> _TEXTO_:
####
Edição 543 | 21 Outubro 2019

O horror às claras

close

FECHAR

Enviar o link deste por e-mail a um(a) amigo(a).

João Ladeira

“No cinema contemporâneo, há alegorias contundentes sobre o poder – e há Midsommar. Midsommar é uma alegoria sobre a justiça – ou a falta dela”, escreve João Ladeira .

Trecho do filme

Eis o artigo.

À primeira vista, não haveria nada de surpreendente em Midsommar: O Mal Não Espera a Noite (Midsommar, 2019, de Ari Aster). Quatro amigos vão a uma viagem idílica até a Suécia natal de um deles. Levam a contragosto Dani (Florence Pugh), namorada de Christian (Jack Reynor), e, na bagagem, também um relacionamento em crise. E, rapidamente, uma utopia comunal se torna palco de uma celebração destrutiva, mas não exatamente desagradável.

É um roteiro conhecido esse do falso paraíso, mas o gênio de Aster reside em colocar tudo ao avesso. O terror após a revolução de Psicose (Psycho, 1960, de Alfred Hitchcock) teve como cenário o interior lúgubre de uma casa aterrorizante. Em alguns momentos, esse local se torna o labirinto de uma caverna subterrânea, como o lar dos açougueiros de O Massacre da Serra Elétrica (The Texas Chain Saw Massacre, 1974, de Tobe Hooper).

Luz, mais luz?

Mas Midsommar se passa quase todo ao longo do solstício de verão em que a luz nunca se esgota. Tal cenário não é um detalhe. Pois os esforços para escapar de um buraco apavorante punham à prova a engenhosidade das vítimas. Contrapor-se ao mal demandava inteligência, habilidade e também um tanto de sorte. Eram esforços bem-aventurados devido à estrutura desse drama, concentrado na reabilitação dos justos.
####
> _LINHAS DE DADOS_:
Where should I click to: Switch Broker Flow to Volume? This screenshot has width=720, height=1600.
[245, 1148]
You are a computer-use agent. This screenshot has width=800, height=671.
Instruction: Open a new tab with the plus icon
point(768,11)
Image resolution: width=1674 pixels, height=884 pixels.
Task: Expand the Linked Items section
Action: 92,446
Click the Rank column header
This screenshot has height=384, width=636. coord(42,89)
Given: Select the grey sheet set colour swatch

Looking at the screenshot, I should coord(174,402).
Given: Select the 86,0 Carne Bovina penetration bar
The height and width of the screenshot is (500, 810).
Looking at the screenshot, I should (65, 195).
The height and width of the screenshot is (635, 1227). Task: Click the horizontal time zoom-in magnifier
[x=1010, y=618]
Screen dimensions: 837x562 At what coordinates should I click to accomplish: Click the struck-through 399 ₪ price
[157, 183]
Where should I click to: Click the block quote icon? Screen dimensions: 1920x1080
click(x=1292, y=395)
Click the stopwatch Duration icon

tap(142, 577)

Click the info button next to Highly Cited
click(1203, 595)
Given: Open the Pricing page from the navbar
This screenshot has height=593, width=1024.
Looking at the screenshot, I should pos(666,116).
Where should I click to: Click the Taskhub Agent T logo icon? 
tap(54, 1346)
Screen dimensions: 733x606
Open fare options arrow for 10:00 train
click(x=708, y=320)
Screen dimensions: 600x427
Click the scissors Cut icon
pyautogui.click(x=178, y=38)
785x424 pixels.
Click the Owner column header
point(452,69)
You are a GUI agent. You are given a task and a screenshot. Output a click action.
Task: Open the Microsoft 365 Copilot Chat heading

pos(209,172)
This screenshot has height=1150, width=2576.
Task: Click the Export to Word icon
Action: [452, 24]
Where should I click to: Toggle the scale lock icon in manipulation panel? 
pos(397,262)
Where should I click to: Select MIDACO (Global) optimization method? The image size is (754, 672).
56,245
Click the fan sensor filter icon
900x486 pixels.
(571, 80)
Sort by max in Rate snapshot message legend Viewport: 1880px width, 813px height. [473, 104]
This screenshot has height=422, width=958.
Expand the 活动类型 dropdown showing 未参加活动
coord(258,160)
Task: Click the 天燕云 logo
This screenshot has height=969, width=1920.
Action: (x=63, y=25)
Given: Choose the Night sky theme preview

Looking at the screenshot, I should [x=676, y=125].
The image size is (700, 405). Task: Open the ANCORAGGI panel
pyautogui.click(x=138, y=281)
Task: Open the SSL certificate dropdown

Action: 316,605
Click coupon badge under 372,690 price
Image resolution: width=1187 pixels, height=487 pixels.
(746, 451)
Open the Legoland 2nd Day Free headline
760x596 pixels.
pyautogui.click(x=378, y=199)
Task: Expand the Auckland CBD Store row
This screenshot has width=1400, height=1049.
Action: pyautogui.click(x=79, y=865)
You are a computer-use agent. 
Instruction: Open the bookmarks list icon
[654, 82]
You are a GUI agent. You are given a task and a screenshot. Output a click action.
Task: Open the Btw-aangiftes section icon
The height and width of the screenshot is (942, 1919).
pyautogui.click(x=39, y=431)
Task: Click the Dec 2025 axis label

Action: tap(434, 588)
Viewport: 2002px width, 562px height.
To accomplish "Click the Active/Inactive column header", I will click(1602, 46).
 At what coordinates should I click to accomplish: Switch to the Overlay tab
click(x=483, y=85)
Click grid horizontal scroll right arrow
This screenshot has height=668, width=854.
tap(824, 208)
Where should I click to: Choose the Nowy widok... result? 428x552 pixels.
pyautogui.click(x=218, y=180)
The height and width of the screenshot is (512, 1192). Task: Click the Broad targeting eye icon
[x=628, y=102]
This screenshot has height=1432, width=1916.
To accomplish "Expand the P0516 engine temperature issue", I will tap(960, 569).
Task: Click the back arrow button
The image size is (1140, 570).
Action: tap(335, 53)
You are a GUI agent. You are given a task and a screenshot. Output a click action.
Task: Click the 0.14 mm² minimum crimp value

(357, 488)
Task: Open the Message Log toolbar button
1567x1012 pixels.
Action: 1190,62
####
> _DETALHES DA TAREFA_:
Copie, sem nenhuma alteração, o trecho do texto sobre Midsommar que começa com as palavras "O horror às" e termina com "João Ladeira .".

> _RESULTADO DA TAREFA_:
O horror às claras

close

FECHAR

Enviar o link deste por e-mail a um(a) amigo(a).

João Ladeira

“No cinema contemporâneo, há alegorias contundentes sobre o poder – e há Midsommar. Midsommar é uma alegoria sobre a justiça – ou a falta dela”, escreve João Ladeira .